[Given entries — start]

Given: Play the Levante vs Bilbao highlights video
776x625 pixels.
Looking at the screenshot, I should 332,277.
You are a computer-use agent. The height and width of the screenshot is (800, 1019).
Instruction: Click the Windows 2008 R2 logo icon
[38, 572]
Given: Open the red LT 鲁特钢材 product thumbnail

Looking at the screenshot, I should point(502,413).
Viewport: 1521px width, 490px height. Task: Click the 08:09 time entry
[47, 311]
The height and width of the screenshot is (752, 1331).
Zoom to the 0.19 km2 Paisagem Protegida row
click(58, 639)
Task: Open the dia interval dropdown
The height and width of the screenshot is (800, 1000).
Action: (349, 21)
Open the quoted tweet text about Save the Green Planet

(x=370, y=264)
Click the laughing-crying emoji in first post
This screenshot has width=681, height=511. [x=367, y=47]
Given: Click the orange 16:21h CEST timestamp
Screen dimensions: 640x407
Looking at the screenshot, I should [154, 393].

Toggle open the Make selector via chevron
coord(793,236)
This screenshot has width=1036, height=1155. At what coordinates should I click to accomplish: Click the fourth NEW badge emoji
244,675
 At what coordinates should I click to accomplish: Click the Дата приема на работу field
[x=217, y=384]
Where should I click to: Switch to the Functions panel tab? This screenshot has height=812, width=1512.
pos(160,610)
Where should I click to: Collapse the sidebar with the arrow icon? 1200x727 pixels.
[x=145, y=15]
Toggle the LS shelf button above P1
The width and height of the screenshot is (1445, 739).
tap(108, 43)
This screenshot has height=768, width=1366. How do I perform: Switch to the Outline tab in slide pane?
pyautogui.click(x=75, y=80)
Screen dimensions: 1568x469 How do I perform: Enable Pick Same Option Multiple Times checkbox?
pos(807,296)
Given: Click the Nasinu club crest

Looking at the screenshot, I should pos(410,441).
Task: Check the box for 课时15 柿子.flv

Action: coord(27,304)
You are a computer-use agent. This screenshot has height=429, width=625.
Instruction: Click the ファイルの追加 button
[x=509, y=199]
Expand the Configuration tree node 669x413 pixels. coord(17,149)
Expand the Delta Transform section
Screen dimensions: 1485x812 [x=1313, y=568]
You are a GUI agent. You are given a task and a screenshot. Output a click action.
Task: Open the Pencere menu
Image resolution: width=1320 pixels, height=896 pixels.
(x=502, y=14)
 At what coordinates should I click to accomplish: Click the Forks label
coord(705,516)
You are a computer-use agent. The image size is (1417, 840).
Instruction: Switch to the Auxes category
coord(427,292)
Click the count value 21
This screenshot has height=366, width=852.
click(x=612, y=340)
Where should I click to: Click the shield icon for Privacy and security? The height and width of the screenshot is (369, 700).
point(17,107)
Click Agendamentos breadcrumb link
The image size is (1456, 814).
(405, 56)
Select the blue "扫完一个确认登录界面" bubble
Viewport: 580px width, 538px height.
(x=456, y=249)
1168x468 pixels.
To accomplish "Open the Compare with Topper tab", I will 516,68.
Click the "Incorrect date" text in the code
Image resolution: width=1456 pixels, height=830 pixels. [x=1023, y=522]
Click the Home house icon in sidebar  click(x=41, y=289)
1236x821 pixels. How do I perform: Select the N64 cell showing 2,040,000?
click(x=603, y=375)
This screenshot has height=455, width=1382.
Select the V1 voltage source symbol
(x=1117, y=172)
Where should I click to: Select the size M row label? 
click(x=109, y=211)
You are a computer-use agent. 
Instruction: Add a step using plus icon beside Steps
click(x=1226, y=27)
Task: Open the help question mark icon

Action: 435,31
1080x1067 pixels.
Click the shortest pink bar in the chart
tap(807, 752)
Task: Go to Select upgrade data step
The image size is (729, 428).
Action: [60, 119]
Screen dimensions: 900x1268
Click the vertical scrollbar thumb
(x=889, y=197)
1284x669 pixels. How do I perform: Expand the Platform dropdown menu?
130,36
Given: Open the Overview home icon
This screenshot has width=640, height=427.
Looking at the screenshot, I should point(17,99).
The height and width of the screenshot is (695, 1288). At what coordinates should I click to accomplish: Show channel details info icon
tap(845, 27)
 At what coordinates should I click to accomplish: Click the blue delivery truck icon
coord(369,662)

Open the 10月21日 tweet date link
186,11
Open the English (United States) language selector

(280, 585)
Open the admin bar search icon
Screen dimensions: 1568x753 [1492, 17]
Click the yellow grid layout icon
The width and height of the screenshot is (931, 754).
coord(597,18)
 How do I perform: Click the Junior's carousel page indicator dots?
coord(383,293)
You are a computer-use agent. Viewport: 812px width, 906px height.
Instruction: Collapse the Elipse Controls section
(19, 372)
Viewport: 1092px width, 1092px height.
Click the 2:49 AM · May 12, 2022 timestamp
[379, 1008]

[Given entries — finish]

- The problem -
A verbatim transcription is required of the lines from the one with "Screen dimensions: 900x1268" through the final line of the entries above, and of nothing else.

- Response to the exercise -
Screen dimensions: 900x1268
Click the vertical scrollbar thumb
(x=889, y=197)
1284x669 pixels. How do I perform: Expand the Platform dropdown menu?
130,36
Given: Open the Overview home icon
This screenshot has width=640, height=427.
Looking at the screenshot, I should point(17,99).
The height and width of the screenshot is (695, 1288). At what coordinates should I click to accomplish: Show channel details info icon
tap(845, 27)
 At what coordinates should I click to accomplish: Click the blue delivery truck icon
coord(369,662)

Open the 10月21日 tweet date link
186,11
Open the English (United States) language selector

(280, 585)
Open the admin bar search icon
Screen dimensions: 1568x753 [1492, 17]
Click the yellow grid layout icon
The width and height of the screenshot is (931, 754).
coord(597,18)
 How do I perform: Click the Junior's carousel page indicator dots?
coord(383,293)
You are a computer-use agent. Viewport: 812px width, 906px height.
Instruction: Collapse the Elipse Controls section
(19, 372)
Viewport: 1092px width, 1092px height.
Click the 2:49 AM · May 12, 2022 timestamp
[379, 1008]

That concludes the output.